I’ve been composing/orchestrating with some excellent results, but the intertubes have been destroyed, no doubt by aliens, so we all have to wait until tomorrow to hear the duct-taped glories of “Rise and fall.”
In the meantime, I will share today’s other small victory via the miracle of my iPad and the 3G network.
I’m sure everyone remembers my musings on the 3 Old Men ritual troupe, originally created for a trip to Burning Man next month and now re-aimed at the Alchemy Burn in north Georgia in October. One of the items I needed to figure out was body paint. (At one point in the ritual, we will be adorning our aging physiques.)

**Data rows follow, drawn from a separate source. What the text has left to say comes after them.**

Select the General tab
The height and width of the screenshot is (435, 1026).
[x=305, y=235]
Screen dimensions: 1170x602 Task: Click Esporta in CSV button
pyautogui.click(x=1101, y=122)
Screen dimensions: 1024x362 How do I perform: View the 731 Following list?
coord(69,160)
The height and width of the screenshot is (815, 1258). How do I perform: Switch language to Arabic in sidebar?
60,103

The real stuff is expensive, so I went looking for some home made recipes on the web. I found a really easy one, just cold cream, cornstarch and water. When I finally got around to testing it, though, it was not in the least opaque.

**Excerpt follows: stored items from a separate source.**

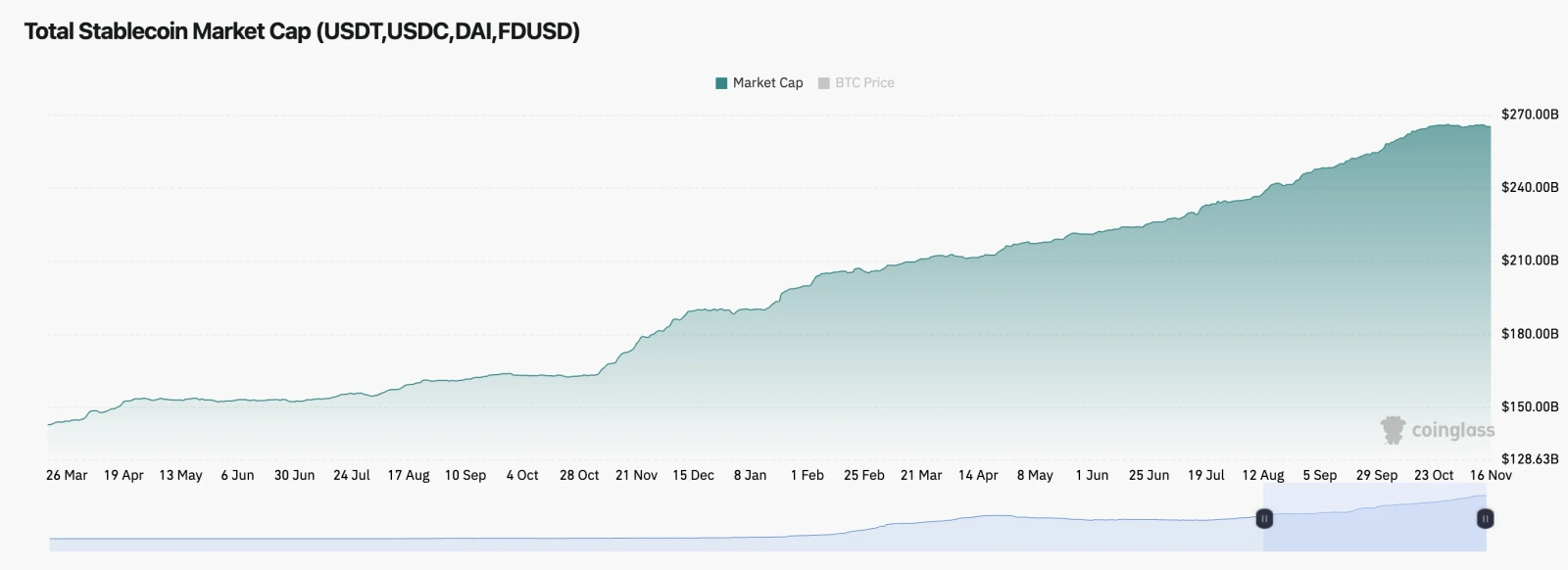
Task: Grab the left range slider handle
Action: point(1264,518)
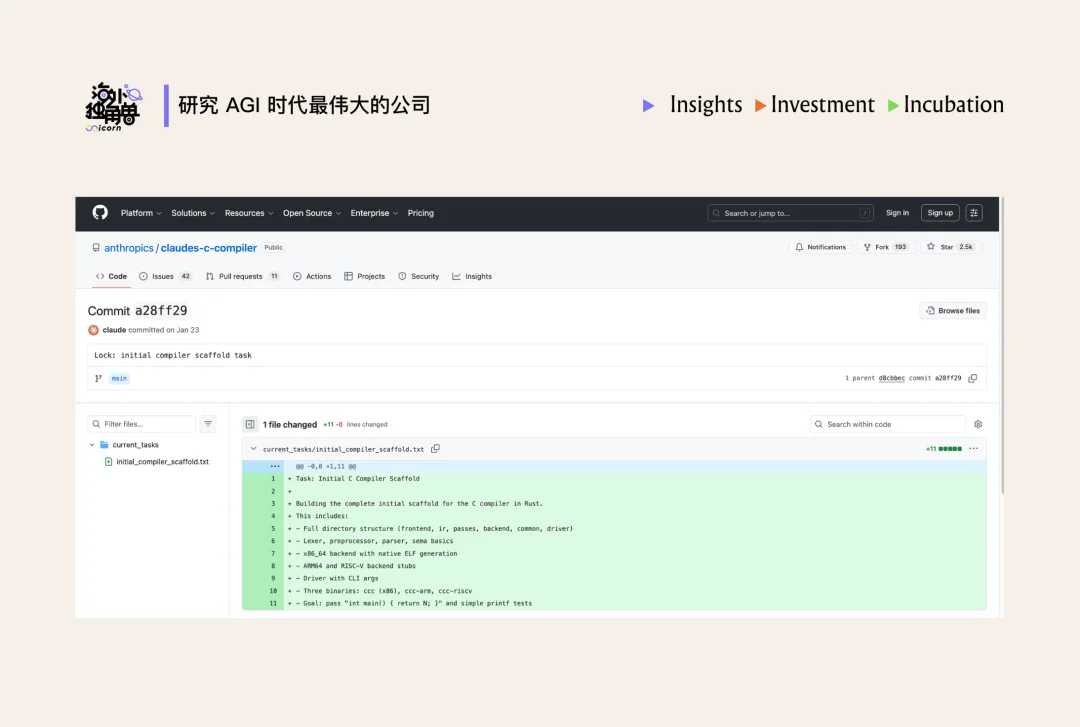Copy the changed file path via copy icon
The width and height of the screenshot is (1080, 727).
[435, 448]
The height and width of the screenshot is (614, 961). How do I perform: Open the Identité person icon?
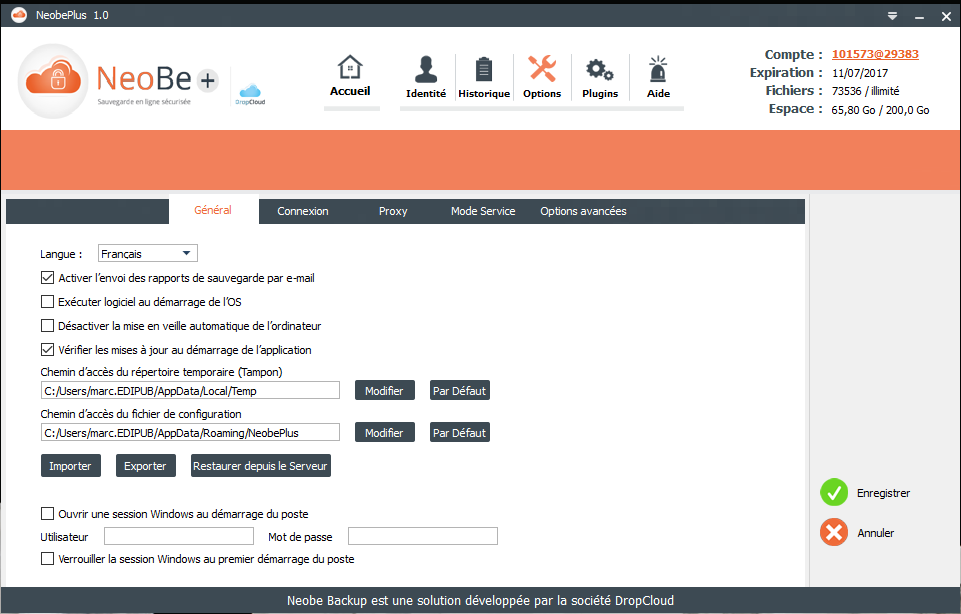point(426,69)
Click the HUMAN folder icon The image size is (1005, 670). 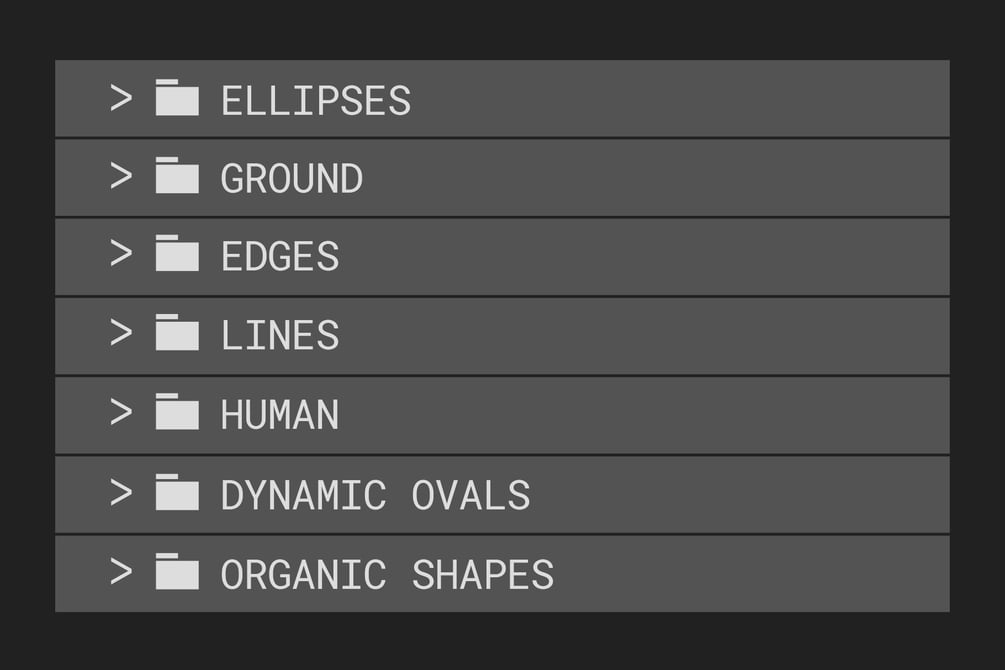pyautogui.click(x=177, y=412)
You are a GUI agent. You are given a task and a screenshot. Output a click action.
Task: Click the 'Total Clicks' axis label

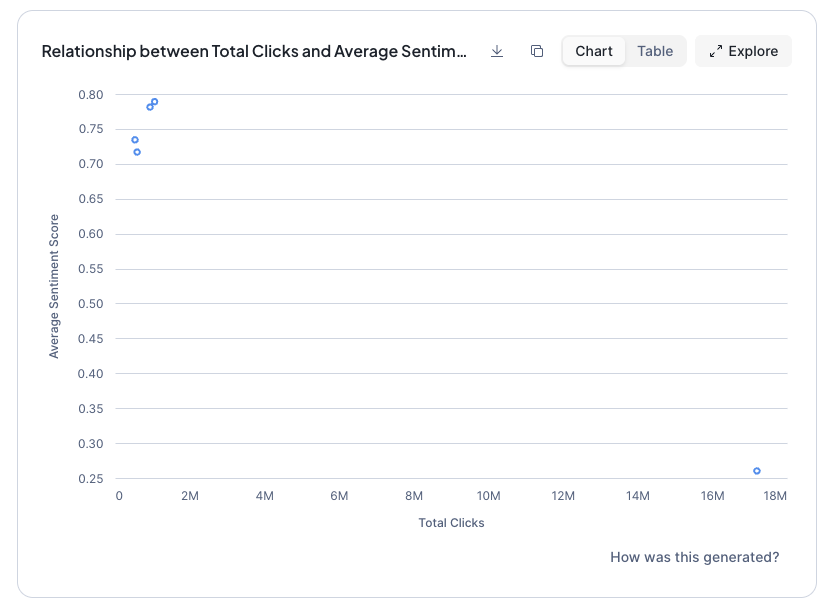(x=451, y=523)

I searched again, and found a similar one that added flour. Good, I thought, that’s opaque enough. But the admixture was still just cold cream.

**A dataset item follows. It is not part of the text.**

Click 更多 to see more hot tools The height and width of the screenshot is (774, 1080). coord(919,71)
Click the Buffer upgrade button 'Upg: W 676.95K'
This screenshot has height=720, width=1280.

So what would be opaque enough? I thought about using poster paint, but who knows what kind of toxicity is involved there.
And then it came to me: kaolin, Georgia’s own “white dirt.” I asked Facebook where it could be bought, and I got all kinds of responses for local establishments that carried it. The winner was Food Outlet, where you can find it in the produce section right next to the okra.
Next step was to drag out the cold cream and shave off some kaolin into the mixture.
Nope, still not really what I wanted. (What do I want? Something along the lines of Butoh dancers.)
Today, casting about for something to do other than get out in the heat and humidity, I remembered thinking that I should try to dissolve the kaolin in water and then use that precipitate to mix with cold cream.
Was kaolin even water soluble? It was. And as it began to dissolve a little bit, I picked up the piece of wet kaolin and smeared it on my hand.
And lo:
So that’s it: carry chunks of the extremely cheap mineral with us, have a ceremonial bowl of water, dunk a chunk, and smear away. It doesn’t seem to rub off, and mere water washes it away. More research is required to see if cold cream might in fact give us protection against rain, although frankly I’m not sure I’m going to be standing in a long, trailing skirt in the rain.